Project leads:
- Jonas Grieb, Daniel Bauer, Claus Weiland (Senckenberg)
- Rohitha Ravinder, Nelson Quiñones, Leyla Jael Castro (ZB MED)
- Harry Caufield (Lawrence Berkeley National Laboratory)

Questions to the project? Please contact This email address is being protected from spambots. You need JavaScript enabled to view it.

Project idea
Combining Large Language Models (LLMs) with ontological knowledge opens up some opportunities that, in the long-run, will make AI stronger and more useful to researchers. Such a combination supports, for instance, applications around neuro-symbolic learning, AI explainability and reduction of hallucination. These topics also align with ELIXIR-DE/de.NBI objectives around accessibility and interoperability. While LLMs facilitate access to information, their combination with ontologies facilitate adoption of controlled vocabularies, standardized formats, and communication across data sources. This combination also aligns to NFDI (e.g., NFDI4Earth Knowledge Hub, and NFDI4DataScience MLentory FDO registry).

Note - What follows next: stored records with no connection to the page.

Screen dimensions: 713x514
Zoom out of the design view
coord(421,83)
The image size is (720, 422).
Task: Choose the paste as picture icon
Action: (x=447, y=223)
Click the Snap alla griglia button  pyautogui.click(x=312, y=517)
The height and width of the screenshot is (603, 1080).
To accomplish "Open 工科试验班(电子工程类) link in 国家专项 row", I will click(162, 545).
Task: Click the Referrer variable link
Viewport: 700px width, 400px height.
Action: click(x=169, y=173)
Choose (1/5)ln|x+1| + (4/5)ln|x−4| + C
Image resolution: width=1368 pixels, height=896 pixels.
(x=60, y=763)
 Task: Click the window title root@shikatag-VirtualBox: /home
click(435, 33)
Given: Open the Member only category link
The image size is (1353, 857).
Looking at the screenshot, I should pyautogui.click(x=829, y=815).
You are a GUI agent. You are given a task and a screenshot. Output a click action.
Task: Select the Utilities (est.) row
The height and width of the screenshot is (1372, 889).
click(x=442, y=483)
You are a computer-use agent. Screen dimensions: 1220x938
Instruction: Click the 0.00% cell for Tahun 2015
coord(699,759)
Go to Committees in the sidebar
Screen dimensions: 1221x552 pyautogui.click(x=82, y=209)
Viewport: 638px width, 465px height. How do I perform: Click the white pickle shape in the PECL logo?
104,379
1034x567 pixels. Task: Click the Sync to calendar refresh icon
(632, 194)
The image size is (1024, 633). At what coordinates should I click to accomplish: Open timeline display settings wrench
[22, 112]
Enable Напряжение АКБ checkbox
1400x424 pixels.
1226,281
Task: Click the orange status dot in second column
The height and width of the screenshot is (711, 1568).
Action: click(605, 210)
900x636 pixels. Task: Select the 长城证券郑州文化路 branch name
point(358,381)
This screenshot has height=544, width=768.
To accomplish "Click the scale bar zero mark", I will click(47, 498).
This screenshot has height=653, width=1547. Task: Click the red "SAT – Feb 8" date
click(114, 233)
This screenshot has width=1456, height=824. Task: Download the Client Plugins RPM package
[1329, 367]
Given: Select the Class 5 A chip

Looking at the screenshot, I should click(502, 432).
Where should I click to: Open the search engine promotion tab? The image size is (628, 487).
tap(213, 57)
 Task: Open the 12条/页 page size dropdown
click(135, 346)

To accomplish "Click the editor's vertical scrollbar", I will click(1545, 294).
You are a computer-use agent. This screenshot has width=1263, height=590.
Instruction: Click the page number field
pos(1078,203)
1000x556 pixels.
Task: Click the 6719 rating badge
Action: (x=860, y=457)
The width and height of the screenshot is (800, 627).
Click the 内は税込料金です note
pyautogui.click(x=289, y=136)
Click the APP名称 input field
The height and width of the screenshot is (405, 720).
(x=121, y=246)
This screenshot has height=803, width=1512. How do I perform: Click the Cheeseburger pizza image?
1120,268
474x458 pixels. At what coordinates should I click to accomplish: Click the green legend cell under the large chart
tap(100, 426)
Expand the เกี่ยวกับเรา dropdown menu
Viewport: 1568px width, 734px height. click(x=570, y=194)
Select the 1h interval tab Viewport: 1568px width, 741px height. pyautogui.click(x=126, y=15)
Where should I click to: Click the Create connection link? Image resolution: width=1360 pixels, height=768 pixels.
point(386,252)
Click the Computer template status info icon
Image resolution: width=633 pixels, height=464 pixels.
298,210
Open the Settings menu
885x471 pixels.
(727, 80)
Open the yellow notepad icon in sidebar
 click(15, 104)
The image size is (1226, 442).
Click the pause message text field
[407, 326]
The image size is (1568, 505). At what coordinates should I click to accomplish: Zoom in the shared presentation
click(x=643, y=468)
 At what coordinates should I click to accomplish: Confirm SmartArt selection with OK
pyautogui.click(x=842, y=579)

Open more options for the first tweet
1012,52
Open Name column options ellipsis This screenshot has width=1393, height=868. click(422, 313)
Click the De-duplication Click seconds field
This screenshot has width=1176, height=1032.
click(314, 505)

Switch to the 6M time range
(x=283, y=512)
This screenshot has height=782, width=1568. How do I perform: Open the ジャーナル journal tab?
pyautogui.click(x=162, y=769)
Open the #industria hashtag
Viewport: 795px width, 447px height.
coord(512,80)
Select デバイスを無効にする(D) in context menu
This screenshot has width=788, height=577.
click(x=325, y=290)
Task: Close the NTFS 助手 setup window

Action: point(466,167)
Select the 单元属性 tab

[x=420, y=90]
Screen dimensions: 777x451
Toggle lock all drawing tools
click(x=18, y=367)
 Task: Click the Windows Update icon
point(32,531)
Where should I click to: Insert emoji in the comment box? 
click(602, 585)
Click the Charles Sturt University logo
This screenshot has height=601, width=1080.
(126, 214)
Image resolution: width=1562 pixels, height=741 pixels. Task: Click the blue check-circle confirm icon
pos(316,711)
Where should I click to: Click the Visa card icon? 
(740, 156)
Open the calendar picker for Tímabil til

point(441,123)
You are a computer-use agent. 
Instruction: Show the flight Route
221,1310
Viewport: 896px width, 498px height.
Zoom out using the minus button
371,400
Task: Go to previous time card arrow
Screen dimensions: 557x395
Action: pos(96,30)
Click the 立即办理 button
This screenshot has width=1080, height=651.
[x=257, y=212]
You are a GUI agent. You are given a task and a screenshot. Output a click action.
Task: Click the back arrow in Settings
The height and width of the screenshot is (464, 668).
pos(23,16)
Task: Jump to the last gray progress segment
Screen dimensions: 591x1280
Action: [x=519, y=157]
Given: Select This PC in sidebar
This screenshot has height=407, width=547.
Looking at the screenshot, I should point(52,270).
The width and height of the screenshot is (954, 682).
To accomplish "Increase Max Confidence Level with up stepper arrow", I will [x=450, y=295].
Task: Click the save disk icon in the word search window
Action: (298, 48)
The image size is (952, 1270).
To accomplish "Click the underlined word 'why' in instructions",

This year, our project will continue and extend the 2024 German BioHackathon project Building on top of OntoGPT. OntoGPT combines LLMs, prompt engineering, and ontologies to extract structured information from text grounded on ontology background knowledge. Since last year, other approaches combining ontologies and LLMs have emerged, for instance, GPT-NER assesses the gaps of LLMs (focused on text generation) wrt named entity recognition (NER) and proposes a solution. Leveraging on the outcomes of the BioHackathon Germany 2024, Senckenberg demonstrated successfully the integration of OntoGPT in the Machine Annotation Services (MAS) of the DiSSCo RI. On its side, ZB MED is combining LLMs with structured metadata to improve information retrieval and recommendation systems from various data sources hosting machine-learning models.

Our project “tale of two cities” will focus on (i) use of LLMs and NER for topic classification, (ii) ontology guided relation extraction to generate triples from biomedical scholarly text, (iii) additional involvement of Knowledge Graphs to enhance LLMs by providing external knowledge for inference and interpretability, and (iv) test KG-enhanced LLMs in various downstream tasks such as enrichment and completion of datasets about material samples and human or machine-based observations. In this respect, we will also investigate (v) agentic LLMs involving the Model Context Protocol (MCP) which connects LLMs in a standardized way to different data sources, services and tools. These topics can be narrowed down or extended depending on the participants who join during the BioHackathon.

On day one, we begin with a basic introduction to LLMs, KGs and OntoGPT to facilitate the entry for beginners. Access to a locally deployed LLM (e.g., Mistral AI) will also be provided.